Looking southwest on September 2, 2016, Steve takes on more rippled forms. But these are very transient. Indeed, Steve rarely lasts more than 30 minutes to an hour, and might get bright for only a few minutes. But even at his brightest, he usually looks white or grey to the eye, and moves very slowly.

Auroral Arc East

Here’s a classic Steve, from October 1, 2006 – a white featureless arc even to the camera in this case.

So what is Steve?

He is often erroneously called a “proton arc,” but he isn’t. True auroral proton arcs are invisible to the eye and camera, emitting in wavelengths the eye cannot see. Proton auroras are also diffuse, not tightly confined like Steve.

Auroral Arc Overhead

Above is Steve from August 5, 2005, when he crashed the Saskatchewan Summer Star Party, appearing as a ghostly white band across the sky. But, again, the camera revealed his true colours.

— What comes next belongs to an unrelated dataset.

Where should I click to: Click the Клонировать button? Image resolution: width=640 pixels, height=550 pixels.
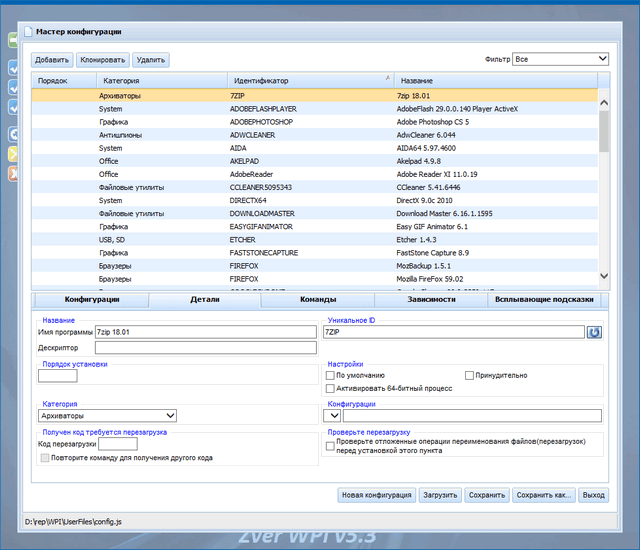point(103,60)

Steve Auroras in 2015 from Alan Dyer on Vimeo.

Here are a couple of time-lapses from 2015 of the phenomenon, appearing as an isolated arc overhead in the sky far from the main auroral activity to the north. I shot these from my backyard in southern Alberta. In both clips the camera faces north, but takes in most of the sky with a fish-eye lens.

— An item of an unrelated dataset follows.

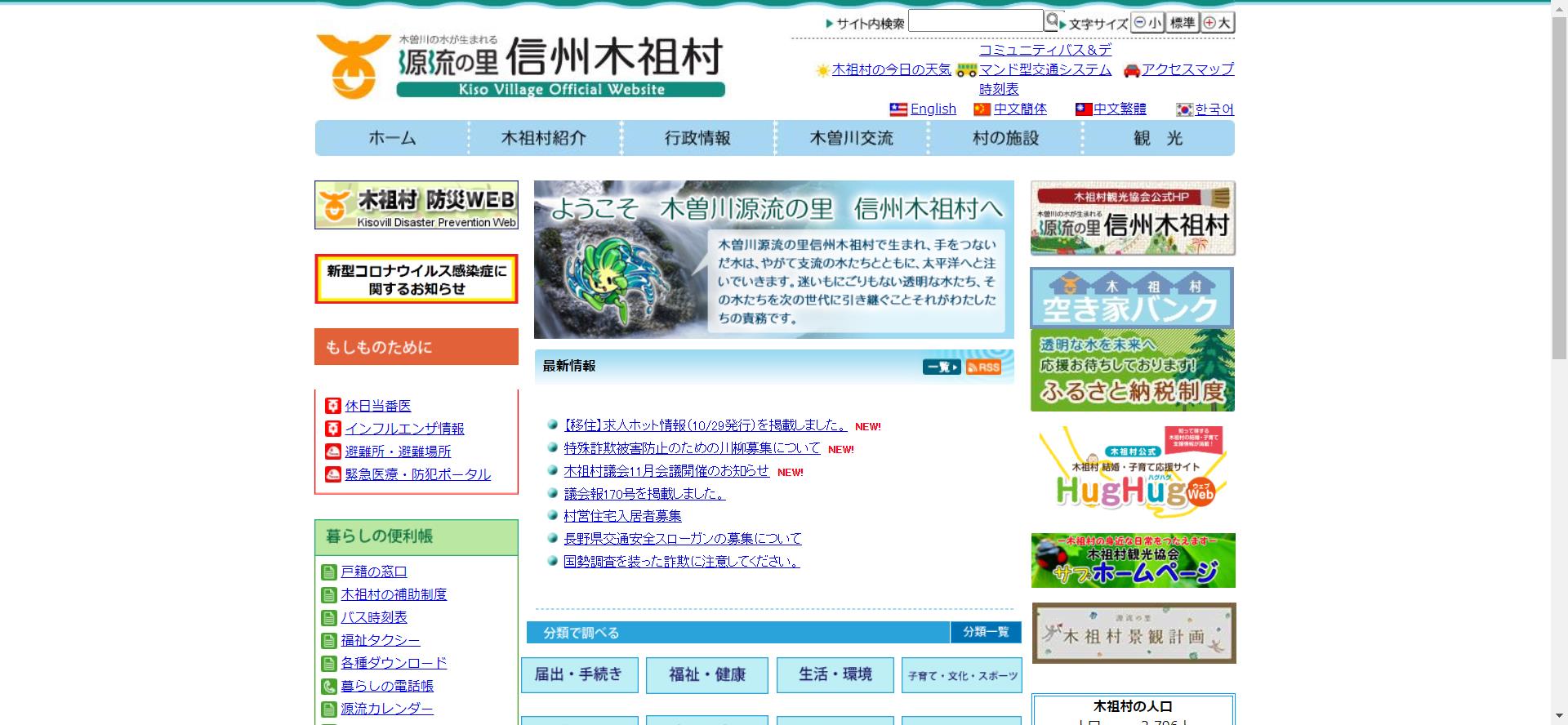Image resolution: width=1568 pixels, height=725 pixels.
Task: Click the search magnifier icon
Action: pyautogui.click(x=1052, y=20)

In the first video clip, note the east-to-west flow of structure, as in classic auroras. In the second clip, Steve is not so well-defined. Indeed, his usual magenta band appears only briefly for a minute or so. So I’m not sure this second clip does show the classic Steve arc.

The origin and nature of Steve are subjects of investigation, aided by “citizen science” contributors of photos and videos.

Local aurora researcher Dr. Eric Donovan from the University of Calgary has satellite data from the ESA Swarm mission to suggest Steve is made of intensely hot thermal currents, and not classic electrons raining down as in normal auroras. He has back-acronymed Steve to mean Strong Thermal Emission Velocity Enhancement.

Learning more about Steve will require a unique combination of professional and amateur astronomers working together.

Now that he has a name, Steve won’t be escaping our attention any longer. We’ll be looking for him!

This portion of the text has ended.